Mon père est un homme important. D'abord dans mon coeur. Mais il était aussi un grand enquêteur respecté, estimé socialement et décoré plusieurs fois. Un homme vraiment beau, jadis vivant jusqu'à la moëlle, intéressant, conservateur, drôle, orgueilleux et charmeur. Un charismatique guitariste, un accordéoniste merveilleux. J'aurais vachement aimé hériter de son oreille musicale, mais non, moi, j'ai besoin de partitions.

Je le vois si fier et si digne dans son bel uniforme rouge, si droit et le sourire si enjôleur à toutes les fois que l'on a valsé ensemble alors que ses gouttelettes de sueur dégoûlinaient sur mon front et que ça me faisait sourire aussi. Il y avait beaucoup de complicité dans nos regards.

Hier, c'est à la fois péniblement et avec hâte que j'ai marché jusqu'à lui au bout de ce corridor d'hôpital.

Je suis allée jusqu'à cet homme branché de partout et j'ai dû réprimer bien bravement mon envie de pleurer de tant de dépit. Avec mon coeur, je savais bien que c'était mon père, mais ce que je voyais était si désolant, si triste.

Toussant par le trou dans sa gorge, s'étouffant avec ses sécrétions, le visage enflé, la bouche serrée parce que trop douloureux de l'ouvrir, couvert de tubes et de fils, le bras gauche, la cuisse gauche, la gorge, le menton et la lèvre inférieure brochés, il n'avait que son regard déconfit à offrir.

De l''observer remuer faiblement les lèvres en semblant penser que nous comprenions ce qu'il tentait de nous dire fut douloureux. Et non, les petits gestes incohérents qui accompagnaient le mouvement subtil de ses lèvres ne nous aidaient pas. J'osais à peine lui dire que je n'arrivais pas à comprendre ce qu'il voulait; il y mettait tant d'efforts! Mon frère et moi, après avoir tenté un peu d'humour pour entretenir son moral et nous faire encourageants, étions près de lui à tenter de constituer des mots à partir des lettres que notre père nous pointait sur une feuille.

-------------------------

> PETIT EXERCICE A:
Répondez à ces questions sur l'extrait consacré au père :
(i) De quels instruments le père jouait-il ?
(ii) De quelle couleur était son uniforme ?
(iii) À partir de quoi le frère et la personne qui raconte essayaient-ils de former des mots ?

(Lignes du jeu de données)
-------------------------

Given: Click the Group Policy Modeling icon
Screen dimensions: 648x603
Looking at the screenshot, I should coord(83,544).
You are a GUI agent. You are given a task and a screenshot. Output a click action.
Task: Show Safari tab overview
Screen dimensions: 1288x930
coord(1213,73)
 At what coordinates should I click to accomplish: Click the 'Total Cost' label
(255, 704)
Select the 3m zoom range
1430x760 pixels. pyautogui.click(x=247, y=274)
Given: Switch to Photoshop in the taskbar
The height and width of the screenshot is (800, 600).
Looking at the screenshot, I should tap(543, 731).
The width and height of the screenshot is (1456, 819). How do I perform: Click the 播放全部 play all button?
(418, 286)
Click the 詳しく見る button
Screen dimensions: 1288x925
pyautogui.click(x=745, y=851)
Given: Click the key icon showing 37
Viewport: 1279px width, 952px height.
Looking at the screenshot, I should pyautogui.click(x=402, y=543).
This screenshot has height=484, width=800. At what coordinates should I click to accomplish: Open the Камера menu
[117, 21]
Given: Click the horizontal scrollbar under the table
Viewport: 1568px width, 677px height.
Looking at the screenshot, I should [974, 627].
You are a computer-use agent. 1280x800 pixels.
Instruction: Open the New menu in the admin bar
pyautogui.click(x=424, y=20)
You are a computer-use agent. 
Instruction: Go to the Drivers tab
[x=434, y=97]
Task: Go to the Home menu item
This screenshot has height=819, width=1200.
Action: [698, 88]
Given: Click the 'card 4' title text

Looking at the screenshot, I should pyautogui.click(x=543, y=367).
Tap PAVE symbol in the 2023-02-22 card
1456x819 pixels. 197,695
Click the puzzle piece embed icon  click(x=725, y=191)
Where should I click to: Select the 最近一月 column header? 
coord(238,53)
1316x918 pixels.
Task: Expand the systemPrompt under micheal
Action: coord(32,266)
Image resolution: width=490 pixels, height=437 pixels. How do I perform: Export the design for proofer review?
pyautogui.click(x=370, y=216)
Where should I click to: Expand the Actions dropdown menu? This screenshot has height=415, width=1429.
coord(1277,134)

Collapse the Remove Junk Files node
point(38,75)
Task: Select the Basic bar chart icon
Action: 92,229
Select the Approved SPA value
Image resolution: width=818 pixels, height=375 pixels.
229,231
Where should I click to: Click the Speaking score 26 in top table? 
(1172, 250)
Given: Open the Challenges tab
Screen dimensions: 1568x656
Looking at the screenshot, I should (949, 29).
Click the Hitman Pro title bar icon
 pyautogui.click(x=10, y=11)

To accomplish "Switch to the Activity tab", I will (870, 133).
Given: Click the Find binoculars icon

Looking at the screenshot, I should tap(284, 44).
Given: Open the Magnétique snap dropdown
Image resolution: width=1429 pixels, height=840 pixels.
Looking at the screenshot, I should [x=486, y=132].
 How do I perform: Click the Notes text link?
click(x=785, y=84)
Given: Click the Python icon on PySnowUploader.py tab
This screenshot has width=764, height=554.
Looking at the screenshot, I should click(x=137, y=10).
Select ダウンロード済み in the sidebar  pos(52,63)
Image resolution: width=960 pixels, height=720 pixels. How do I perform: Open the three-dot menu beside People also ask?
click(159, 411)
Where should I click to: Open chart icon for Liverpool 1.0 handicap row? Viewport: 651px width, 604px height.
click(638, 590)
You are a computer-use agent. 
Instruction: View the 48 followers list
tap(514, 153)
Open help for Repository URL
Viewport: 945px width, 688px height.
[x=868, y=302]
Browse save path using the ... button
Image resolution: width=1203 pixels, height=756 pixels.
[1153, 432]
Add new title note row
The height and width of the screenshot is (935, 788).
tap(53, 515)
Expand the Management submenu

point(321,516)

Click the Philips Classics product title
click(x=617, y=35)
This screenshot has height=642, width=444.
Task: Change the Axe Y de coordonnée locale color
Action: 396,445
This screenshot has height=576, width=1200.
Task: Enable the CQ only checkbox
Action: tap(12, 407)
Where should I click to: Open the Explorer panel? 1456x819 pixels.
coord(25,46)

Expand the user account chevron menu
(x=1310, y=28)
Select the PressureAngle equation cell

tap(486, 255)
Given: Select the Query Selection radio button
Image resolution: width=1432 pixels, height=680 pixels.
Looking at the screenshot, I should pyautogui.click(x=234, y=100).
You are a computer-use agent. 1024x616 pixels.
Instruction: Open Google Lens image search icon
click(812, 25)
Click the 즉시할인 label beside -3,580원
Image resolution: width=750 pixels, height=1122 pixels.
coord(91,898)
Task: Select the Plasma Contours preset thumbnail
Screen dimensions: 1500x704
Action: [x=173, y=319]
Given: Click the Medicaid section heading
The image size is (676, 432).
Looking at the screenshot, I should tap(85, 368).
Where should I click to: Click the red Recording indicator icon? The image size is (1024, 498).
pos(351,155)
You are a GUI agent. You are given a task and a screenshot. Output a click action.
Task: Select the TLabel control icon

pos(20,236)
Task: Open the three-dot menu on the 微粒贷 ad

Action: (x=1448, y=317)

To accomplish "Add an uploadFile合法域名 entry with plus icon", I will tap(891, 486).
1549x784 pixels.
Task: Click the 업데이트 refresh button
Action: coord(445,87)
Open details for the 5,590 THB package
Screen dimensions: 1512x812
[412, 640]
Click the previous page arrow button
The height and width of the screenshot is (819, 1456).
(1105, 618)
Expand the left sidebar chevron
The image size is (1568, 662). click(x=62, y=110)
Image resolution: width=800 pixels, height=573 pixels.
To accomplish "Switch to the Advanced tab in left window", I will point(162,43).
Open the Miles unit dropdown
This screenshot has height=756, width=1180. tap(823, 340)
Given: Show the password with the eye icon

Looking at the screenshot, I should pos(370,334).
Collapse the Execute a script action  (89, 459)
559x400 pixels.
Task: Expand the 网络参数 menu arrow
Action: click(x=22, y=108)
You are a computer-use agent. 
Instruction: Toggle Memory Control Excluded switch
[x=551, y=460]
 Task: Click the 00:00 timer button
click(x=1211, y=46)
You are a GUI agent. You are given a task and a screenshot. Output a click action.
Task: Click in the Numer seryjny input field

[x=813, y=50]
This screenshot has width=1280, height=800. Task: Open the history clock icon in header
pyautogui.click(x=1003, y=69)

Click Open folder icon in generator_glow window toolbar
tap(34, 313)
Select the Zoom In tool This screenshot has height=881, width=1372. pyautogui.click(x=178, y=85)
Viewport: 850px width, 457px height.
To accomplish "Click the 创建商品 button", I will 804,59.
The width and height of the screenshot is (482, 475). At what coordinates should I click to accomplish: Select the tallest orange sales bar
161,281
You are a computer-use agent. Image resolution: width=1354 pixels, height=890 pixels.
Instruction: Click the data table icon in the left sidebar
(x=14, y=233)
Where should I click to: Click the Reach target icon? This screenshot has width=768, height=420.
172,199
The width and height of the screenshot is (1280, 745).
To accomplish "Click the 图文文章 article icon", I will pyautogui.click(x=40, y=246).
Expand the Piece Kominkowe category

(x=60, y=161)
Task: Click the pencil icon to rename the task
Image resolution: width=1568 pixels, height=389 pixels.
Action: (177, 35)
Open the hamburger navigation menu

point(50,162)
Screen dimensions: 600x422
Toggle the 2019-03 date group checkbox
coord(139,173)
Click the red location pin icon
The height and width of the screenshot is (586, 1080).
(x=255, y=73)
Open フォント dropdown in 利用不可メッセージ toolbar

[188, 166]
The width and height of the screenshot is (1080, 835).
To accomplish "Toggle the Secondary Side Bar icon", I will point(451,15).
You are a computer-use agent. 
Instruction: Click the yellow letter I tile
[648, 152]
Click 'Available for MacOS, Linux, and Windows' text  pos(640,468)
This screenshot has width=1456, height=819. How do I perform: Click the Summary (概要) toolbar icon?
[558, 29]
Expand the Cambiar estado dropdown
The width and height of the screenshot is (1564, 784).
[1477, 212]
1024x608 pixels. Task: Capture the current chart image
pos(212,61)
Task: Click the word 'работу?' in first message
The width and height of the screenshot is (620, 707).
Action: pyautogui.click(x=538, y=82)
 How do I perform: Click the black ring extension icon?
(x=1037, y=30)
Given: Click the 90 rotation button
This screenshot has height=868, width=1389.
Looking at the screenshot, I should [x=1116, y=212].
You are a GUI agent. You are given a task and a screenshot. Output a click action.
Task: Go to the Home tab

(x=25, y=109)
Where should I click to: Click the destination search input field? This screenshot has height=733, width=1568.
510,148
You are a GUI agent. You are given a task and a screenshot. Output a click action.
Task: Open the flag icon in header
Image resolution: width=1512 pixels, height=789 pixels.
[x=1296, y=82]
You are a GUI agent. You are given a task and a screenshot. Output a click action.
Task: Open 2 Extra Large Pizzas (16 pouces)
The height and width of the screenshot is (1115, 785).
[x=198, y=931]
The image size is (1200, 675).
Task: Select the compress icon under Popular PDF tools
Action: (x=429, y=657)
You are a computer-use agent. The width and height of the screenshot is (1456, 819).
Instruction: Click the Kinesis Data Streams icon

-------------------------

> PETIT EXERCICE B: Dans les enregistrements, recopiez telles quelles les lignes qui vont de celle contenant "will tap(891, 486)." jusqu'à celle contenant "The image size is (1568, 662).", ces deux lignes comprises.

> RÉPONSE ÉCRITE A:
(i) De la guitare et de l'accordéon.
(ii) Rouge.
(iii) À partir des lettres que leur père leur montrait du doigt sur une feuille.

> RÉPONSE ÉCRITE B:
To accomplish "Add an uploadFile合法域名 entry with plus icon", I will tap(891, 486).
1549x784 pixels.
Task: Click the 업데이트 refresh button
Action: coord(445,87)
Open details for the 5,590 THB package
Screen dimensions: 1512x812
[412, 640]
Click the previous page arrow button
The height and width of the screenshot is (819, 1456).
(1105, 618)
Expand the left sidebar chevron
The image size is (1568, 662). click(x=62, y=110)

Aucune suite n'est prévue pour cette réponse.